Pleito na Aneel – Atualmente a Renova tenta com outros geradores postergar a implantação dos projetos solares de LER de 2014. “Dificilmente qualquer uma dessas empresas que venceram o leilão terão condições de colocar os projetos operacionais na data prevista. Tem a questão da cadeia de suprimento solar que não se desenvolveu na mesma velocidade como se desenvolveu a eólica. O próprio ministério de Minas e Energia já se manifestou favorável a essa eventual descontratação. Acho que é uma decisão bem racional do MME e da Aneel.”
Ambiente de negócios do setor – Para o executivo, os indicadores mostram que, logo após o afastamento da presidente Dilma Rousseff, houve uma mudança positiva no humor da economia brasileira como um todo. “Por outro lado, quando se olha para a ótica do investimento, é muito difícil que o investidor de longo prazo ponha recurso em um país que não se tem a certeza de qual é o governante ou de qual é o plano de governo para os próximos anos. A definição dessa questão política vai trazer consequências para o cenário econômico. Acredito que a permanência do [Michel] Temer… trará uma confiança maior para os investidores e isso é bom para o país como um todo e é bom para o setor elétrico.” “Vejo no contexto elétrico bastante atratividade, investidores estrangeiros aportando recursos no setor, com a energia renovável sendo o grande vetor de crescimento e a Renova com um posicionamento muito bom nesse contexto.”
Composição do MME– Para ele, o governo acertou na nova equipe do Ministério de Minas e Energia. “Essas pessoas são quase unanimidade no setor, não só em relação ao equilíbrio e a racionalidade, mas a competência e conhecimento. Isso traz para as empresas um conforto, sabendo que essas instituições estão sendo lideradas e geridas por pessoas com competência e com essa intenção [de racionalidade]. A própria intensão de rever o LER Solar é uma medida racional e lógica.”
Expansão da matriz – Para Figueiredo, há uma certa esquizofrenia no setor: por um lado, há uma sobrecontratação nas distribuidoras, onde há uma eventual necessidade de rever as sobras de energia, com as próprias geradoras aderindo a esses mecanismos; por outro, as mesmas empresas querem novos leilões e as associações, de modo legítimo, pedem por novas contratações para atender a cadeia produtiva instalada. “Do lado da Renova, o momento é de ajuste. Entender qual é a nossa capacidade operacional e de execução. Temos um portfólio bastante bom para desenvolver, de modo que precisamos ter consciência de onde estamos para gente estudar um próximo passo de participação em PPAs”.

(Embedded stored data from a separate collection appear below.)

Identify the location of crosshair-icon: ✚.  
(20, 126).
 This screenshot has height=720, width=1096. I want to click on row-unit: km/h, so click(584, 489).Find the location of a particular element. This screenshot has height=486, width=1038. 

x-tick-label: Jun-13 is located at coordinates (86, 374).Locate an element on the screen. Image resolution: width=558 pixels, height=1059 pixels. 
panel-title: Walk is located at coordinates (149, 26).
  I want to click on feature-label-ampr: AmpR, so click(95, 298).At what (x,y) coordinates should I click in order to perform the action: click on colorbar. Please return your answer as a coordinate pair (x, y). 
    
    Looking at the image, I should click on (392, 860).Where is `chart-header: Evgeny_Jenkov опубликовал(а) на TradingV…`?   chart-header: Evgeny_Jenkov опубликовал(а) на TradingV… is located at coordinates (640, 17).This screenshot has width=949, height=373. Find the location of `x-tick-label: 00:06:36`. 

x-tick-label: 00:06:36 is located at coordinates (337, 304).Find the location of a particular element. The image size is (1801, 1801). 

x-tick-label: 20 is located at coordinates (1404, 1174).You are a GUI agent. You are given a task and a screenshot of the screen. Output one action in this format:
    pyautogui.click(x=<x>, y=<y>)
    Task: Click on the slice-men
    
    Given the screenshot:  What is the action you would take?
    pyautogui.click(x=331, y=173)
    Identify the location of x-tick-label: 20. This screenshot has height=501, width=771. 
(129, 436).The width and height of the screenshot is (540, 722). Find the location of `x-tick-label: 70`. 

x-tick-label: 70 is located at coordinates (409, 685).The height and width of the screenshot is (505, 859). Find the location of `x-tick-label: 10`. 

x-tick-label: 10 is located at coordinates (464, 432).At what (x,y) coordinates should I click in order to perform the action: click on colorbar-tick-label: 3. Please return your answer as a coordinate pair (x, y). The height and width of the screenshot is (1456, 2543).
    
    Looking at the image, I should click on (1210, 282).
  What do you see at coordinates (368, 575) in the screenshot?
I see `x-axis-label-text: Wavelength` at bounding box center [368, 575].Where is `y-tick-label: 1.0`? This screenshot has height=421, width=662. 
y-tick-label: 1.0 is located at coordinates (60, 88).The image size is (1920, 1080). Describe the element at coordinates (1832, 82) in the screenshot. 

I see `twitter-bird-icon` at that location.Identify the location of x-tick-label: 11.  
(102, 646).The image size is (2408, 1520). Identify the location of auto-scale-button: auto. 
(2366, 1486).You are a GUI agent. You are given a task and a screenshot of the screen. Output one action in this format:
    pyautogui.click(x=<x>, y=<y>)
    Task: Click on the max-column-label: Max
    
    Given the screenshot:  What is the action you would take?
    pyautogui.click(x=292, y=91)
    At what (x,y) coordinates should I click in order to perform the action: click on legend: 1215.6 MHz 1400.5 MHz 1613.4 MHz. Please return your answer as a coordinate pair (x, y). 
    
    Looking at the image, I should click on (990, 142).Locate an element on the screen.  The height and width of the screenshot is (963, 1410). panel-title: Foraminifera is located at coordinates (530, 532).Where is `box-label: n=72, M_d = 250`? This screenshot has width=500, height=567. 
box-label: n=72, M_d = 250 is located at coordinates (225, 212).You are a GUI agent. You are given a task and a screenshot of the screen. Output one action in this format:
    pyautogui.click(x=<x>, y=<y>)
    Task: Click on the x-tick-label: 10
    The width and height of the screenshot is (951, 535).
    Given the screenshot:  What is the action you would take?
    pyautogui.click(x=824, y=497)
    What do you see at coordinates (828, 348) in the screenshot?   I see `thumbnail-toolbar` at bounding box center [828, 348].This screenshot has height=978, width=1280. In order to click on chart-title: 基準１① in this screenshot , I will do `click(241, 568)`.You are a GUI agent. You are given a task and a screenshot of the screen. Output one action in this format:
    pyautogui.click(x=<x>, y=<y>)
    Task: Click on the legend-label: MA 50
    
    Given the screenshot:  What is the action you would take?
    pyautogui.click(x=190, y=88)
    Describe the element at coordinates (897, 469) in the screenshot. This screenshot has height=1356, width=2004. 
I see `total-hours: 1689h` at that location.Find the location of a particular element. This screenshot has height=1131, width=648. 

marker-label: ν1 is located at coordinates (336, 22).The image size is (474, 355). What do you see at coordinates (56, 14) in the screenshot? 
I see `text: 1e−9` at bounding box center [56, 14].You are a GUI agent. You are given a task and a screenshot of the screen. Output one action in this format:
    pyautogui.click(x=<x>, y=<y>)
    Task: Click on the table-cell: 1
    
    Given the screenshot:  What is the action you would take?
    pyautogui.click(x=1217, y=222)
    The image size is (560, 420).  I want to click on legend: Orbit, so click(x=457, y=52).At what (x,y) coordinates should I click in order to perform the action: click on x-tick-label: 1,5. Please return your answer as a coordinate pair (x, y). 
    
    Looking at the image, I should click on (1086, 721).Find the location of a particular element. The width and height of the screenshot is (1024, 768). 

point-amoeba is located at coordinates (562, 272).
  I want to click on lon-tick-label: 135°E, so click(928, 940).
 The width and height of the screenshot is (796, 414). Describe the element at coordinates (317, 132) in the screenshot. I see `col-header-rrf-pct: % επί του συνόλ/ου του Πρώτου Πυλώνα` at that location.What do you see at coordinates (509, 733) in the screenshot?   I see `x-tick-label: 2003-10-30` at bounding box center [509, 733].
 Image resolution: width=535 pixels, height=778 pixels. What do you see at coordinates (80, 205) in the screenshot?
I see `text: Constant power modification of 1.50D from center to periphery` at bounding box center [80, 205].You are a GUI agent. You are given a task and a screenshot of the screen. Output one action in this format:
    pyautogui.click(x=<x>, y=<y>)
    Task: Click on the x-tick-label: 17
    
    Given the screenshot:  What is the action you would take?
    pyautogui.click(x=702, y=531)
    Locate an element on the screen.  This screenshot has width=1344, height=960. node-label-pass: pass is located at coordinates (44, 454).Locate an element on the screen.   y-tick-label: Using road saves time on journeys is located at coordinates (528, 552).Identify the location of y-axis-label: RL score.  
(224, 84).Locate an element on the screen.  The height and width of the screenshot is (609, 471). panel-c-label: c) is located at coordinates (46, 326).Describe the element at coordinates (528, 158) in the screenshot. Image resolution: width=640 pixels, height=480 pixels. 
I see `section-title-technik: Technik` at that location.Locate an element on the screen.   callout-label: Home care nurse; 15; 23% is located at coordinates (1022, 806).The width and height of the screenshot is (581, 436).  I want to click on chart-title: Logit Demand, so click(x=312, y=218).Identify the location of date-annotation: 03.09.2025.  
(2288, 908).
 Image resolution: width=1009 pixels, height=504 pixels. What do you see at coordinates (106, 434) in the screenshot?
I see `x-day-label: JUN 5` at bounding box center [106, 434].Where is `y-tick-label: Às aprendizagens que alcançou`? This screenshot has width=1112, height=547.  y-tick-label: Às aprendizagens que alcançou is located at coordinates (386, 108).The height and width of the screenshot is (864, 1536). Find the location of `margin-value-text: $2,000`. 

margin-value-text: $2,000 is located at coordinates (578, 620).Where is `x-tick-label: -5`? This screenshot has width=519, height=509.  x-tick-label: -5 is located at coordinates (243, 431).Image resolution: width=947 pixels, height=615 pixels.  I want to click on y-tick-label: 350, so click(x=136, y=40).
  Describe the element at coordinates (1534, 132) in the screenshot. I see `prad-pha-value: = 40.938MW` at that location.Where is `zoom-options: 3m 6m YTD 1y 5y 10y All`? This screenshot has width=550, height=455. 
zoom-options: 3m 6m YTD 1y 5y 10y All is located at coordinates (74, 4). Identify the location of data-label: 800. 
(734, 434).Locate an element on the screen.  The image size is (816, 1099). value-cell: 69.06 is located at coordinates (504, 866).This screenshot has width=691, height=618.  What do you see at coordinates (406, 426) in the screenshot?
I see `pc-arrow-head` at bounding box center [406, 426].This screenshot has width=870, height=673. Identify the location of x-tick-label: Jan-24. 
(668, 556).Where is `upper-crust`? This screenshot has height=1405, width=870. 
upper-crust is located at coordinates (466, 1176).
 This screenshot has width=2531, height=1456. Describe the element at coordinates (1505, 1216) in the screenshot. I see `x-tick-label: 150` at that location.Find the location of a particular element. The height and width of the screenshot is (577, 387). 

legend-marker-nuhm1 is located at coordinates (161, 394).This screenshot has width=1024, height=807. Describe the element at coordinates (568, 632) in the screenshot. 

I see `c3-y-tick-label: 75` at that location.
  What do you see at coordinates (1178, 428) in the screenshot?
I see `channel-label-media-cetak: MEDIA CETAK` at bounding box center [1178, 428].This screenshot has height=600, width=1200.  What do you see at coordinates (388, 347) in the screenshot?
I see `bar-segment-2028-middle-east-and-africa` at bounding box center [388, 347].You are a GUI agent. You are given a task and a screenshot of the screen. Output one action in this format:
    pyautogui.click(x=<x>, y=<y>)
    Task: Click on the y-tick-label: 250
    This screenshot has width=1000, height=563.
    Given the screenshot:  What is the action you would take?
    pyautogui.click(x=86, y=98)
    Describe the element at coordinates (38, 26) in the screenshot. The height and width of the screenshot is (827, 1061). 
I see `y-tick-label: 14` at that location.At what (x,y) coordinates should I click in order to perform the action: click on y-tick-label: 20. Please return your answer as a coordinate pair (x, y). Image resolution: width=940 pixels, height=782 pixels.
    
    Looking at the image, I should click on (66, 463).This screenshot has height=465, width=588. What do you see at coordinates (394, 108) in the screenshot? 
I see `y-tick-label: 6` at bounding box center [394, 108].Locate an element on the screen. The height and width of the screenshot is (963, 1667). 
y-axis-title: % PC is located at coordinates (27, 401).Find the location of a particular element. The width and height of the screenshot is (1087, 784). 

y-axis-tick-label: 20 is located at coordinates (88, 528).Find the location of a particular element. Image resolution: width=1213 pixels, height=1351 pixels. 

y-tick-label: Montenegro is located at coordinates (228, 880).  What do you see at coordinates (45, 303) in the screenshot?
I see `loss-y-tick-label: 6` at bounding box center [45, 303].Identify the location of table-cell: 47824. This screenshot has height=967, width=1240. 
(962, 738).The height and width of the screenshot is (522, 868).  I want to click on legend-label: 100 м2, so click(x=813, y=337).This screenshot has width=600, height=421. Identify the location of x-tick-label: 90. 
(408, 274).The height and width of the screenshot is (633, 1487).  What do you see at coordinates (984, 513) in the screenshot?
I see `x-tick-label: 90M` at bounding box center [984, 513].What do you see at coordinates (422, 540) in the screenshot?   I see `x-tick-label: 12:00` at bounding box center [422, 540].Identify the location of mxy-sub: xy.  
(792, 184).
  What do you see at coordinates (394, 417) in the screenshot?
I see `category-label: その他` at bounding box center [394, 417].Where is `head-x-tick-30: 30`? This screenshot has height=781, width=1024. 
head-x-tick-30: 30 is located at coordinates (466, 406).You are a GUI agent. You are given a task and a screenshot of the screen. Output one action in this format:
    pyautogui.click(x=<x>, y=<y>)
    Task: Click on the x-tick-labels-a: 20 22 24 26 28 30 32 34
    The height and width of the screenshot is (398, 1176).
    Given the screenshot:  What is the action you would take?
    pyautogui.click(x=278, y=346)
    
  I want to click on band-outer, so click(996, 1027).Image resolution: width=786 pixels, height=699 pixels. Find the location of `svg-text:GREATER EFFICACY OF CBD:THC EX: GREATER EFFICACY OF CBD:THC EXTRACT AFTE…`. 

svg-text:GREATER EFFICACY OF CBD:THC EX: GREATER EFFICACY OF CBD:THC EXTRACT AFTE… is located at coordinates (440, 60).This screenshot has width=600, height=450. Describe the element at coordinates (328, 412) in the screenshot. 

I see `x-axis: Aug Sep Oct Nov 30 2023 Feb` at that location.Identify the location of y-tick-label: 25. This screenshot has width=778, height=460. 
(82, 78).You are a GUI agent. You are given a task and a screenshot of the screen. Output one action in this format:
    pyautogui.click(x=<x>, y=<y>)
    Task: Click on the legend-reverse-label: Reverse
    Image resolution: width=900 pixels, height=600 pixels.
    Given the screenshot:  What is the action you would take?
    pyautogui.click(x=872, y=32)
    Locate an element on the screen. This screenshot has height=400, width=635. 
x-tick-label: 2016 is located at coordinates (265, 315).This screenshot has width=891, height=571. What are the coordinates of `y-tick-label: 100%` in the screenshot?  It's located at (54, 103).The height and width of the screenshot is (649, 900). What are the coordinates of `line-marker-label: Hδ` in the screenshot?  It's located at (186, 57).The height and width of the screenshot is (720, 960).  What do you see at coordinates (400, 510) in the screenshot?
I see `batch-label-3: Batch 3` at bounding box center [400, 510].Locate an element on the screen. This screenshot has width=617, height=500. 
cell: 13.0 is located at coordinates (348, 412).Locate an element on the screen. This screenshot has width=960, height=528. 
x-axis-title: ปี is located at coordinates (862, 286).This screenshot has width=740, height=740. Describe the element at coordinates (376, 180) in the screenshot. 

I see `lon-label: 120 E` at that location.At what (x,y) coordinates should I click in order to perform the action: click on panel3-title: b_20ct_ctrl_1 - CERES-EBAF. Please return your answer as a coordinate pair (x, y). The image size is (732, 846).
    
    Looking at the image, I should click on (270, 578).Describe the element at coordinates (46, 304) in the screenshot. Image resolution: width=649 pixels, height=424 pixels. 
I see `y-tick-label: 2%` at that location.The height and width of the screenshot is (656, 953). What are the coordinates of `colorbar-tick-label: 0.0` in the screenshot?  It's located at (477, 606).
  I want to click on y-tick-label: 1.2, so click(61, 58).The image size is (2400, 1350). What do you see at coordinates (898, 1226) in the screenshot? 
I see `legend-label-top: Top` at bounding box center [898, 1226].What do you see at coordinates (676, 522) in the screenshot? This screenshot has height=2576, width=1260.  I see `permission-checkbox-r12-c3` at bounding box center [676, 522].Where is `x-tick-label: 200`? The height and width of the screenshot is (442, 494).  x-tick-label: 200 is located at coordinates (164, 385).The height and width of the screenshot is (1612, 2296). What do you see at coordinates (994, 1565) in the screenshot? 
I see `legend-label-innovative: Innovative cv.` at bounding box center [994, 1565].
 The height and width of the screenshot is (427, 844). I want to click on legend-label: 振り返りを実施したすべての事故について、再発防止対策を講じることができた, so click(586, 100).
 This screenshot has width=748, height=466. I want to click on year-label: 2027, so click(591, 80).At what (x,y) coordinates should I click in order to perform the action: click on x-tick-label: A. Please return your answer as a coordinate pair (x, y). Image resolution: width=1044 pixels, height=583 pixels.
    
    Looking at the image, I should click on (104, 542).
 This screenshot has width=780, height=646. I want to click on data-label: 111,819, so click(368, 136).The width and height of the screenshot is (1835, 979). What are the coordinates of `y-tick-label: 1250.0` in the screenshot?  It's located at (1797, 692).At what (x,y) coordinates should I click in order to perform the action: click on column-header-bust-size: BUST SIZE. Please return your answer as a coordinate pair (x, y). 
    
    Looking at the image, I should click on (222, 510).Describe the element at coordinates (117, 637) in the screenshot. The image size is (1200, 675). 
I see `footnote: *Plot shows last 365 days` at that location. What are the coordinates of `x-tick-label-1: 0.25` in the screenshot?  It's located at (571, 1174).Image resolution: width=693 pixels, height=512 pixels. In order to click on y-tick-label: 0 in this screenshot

Leilões – Perguntado se a empresa participaria dos leilões deste ano, o executivo respondeu: “Esse ano, seguramente, não. A gente está descontratando alguns projetos e vai participar? Acho isso incoerente. Ainda estou nessa fase de entender qual é o tamanho do negócio, onde a gente está e para onde a gente vai”.
Figueiredo tem mais de 25 anos de experiência no setor de operações, suprimentos, logística, supply chain, marketing e vendas, além de larga experiência em liderança e formação de equipes. Ele é graduado em Administração de Empresas pela UNIFACS, com MBA Executivo em Finanças pelo IBMEC, MBA em Gestão Empresarial pela Fundação Dom Cabral e pós MBA em Marketing e Liderança pela Kellogg School of Management. Durante sua carreira, Figueiredo foi responsável pela unidade de cargas do Grupo Gol (Gollog), diretor-presidente da empresa Solaris e atuou mais recentemente na Alcoa Alumínio como diretor para América Latina da unidade de extrusão da Alcoa Alumínio.